Flow induced vibrations (FIVs) in heat exchangers, tube bundles, rod bundles etc., have been a major concern in nuclear, petrochemical and power generation industries [1–4]. Nuclear fuel pellets are stacked in clad tubes which are positioned either horizontally or vertically. The coolant flows through the gaps (called sub-channels) between the fuel rods and extracts heat along the length of the sub-assembly. As the coolant extracts heat, unbalanced forces and moments on the rod surfaces are often generated due to variable flow paths through the bundle configuration, which is further aided by the coolant phase change. Span-wise stream of coolant past a cylindrical rod surface is a source of oscillatory force as it may result in flow separation, eddy formation and shedding, which are all sources of axial flow-induced vibrations. A number of studies are dedicated to the axial FIV caused by single-phase. Santis and Shams [5] performed numerical simulation for a two rod system (on x - axis) and studied the effect of vibration of one rod on the other. They concluded that the solid rods vibrate in both x and y-directions, however, due to the effect of the neighboring rod the vibration in the x-direction is more intense. Similarly, Hofstede et al. [6] simulated the predisplaced single rod and compared the predictions against the experimental displacement of the rod. Based on their simulations, it is concluded that with increase in fluid velocity there is a decrease in the frequency of vibration of the structure. Although, several studies on single phase axial FIV are reported, not many attempts have been made to study the influence of axial FIV on the thermal characteristics in a fuel rod bundle. To this end, analysis of heat transport from the heated surfaces of heat exchangers, heated fuel rods etc., is very much essential to identify the operating conditions that would lead to axial FIV in a fuel rod bundle.
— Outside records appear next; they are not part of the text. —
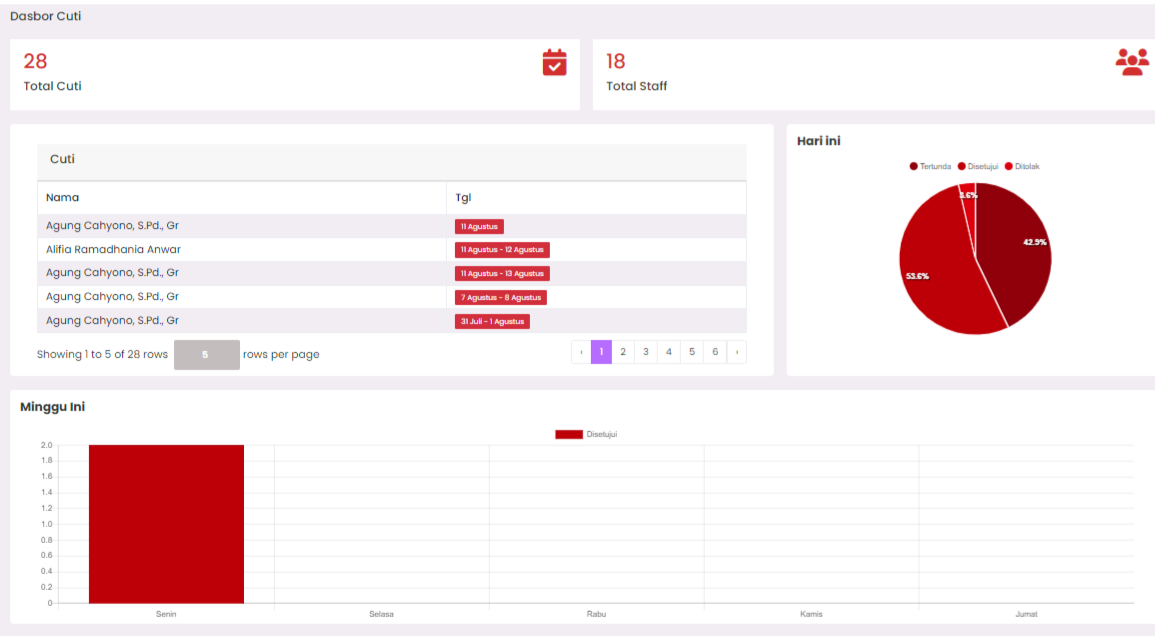Toggle Disetujui legend in the pie chart
Viewport: 1155px width, 636px height.
coord(978,166)
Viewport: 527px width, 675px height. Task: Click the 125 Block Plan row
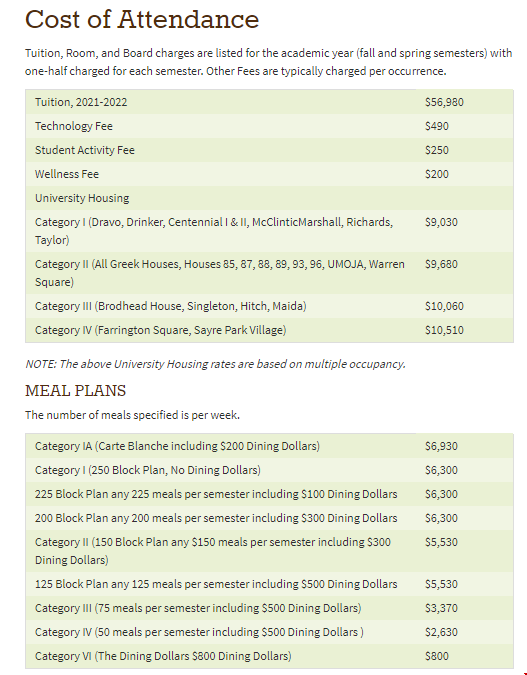(269, 584)
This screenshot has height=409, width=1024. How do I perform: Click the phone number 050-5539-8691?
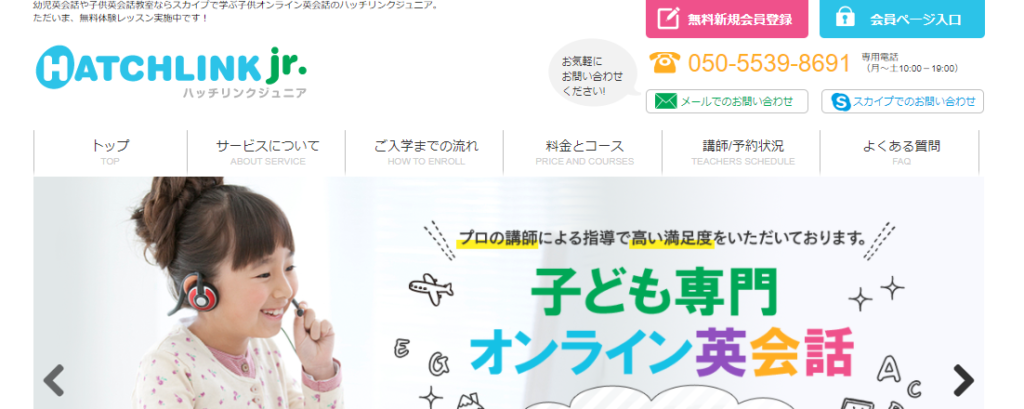[769, 63]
As the coolant extracts heat, the coolant forms a dispersed phase in the flow domain, which is known as flow boiling. Although phase change enables higher heat transfer rates in the form of latent heat, higher the vapour phase volume fraction near the heated surface, lower the heat transfer rate. This may be primarily attributed to the poor heat transfer characteristics of vapour phase. Therefore, the advantage of phase change can be exploited only by achieving controlled phase change phenomenon, which aims at maintaining the bulk liquid temperature below the coolant saturation temperature - termed as subcooled flow boiling. In this regime, the vapour bubbles are formed at the preferred nucleation sites on the heated surface when the wall superheat is adequate to trigger the coolant phase change. The formed vapour bubbles grow to a maximum size, called bubble departure diameter, to depart from the respective nucleation sites on the heated surface. The bubble ebullition
cycle plays a significant role in determining the rate of heat transfer from the heated surface.